Member of the New South Wales Legislative Council
- In office 23 April 1943 – 22 April 1967

Personal details
- Born: 19 February 1889 Armidale, Colony of New South Wales
- Died: 21 November 1976 (aged 87) Gladesville, New South Wales, Australia
- Party: ALP

= Ernest Charles O'Dea =

Australian politician (1889–1976)

Ernest Charles O'Dea (19 February 1889 – 21 November 1976) was an Australian trade union official, Labor Party politician, Lord Mayor of Sydney and Member of the New South Wales Parliament.

==Early life==
O'Dea was born in Armidale in 1889 and moved to Sydney with his family as a child.

==Career==
O'Dea entered the retail trade and moved rapidly through the trade union ranks whilst in his twenties.
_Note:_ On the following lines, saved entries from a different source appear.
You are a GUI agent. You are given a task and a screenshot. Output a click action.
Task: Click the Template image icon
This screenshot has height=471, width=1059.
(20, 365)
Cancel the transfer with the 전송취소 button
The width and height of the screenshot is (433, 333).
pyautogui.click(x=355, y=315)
He served as a Sydney Municipal Council Alderman for two periods (1924–1927 and 1930–1965) and was elected Lord Mayor of Sydney in 1948 for four years. He served two twelve-year terms in the New South Wales Legislative Council between 1942 and 1967. He was also a member of Sydney County Council between 1935 and 1959 and its chairman from 1958 to 1959.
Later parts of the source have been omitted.